# Work to complete:
Return, from the listing below, each line where the word "dropdown" appears.
Provided data: Begin
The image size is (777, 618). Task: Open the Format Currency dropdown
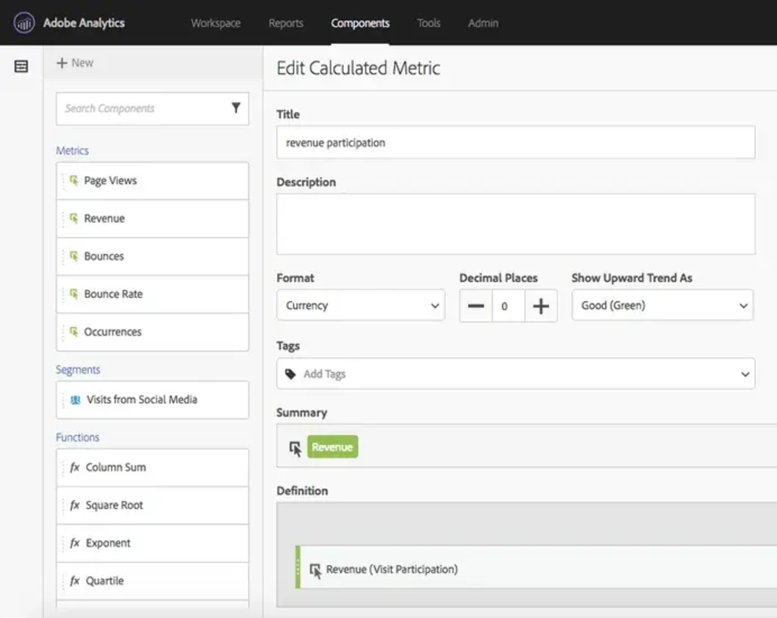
Provided data: End
Provided data: Begin
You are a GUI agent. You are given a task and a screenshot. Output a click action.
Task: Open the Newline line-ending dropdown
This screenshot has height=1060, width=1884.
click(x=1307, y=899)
Provided data: End
# Response area:
The image size is (777, 618). Task: Open the Format Currency dropdown
Task: Open the Newline line-ending dropdown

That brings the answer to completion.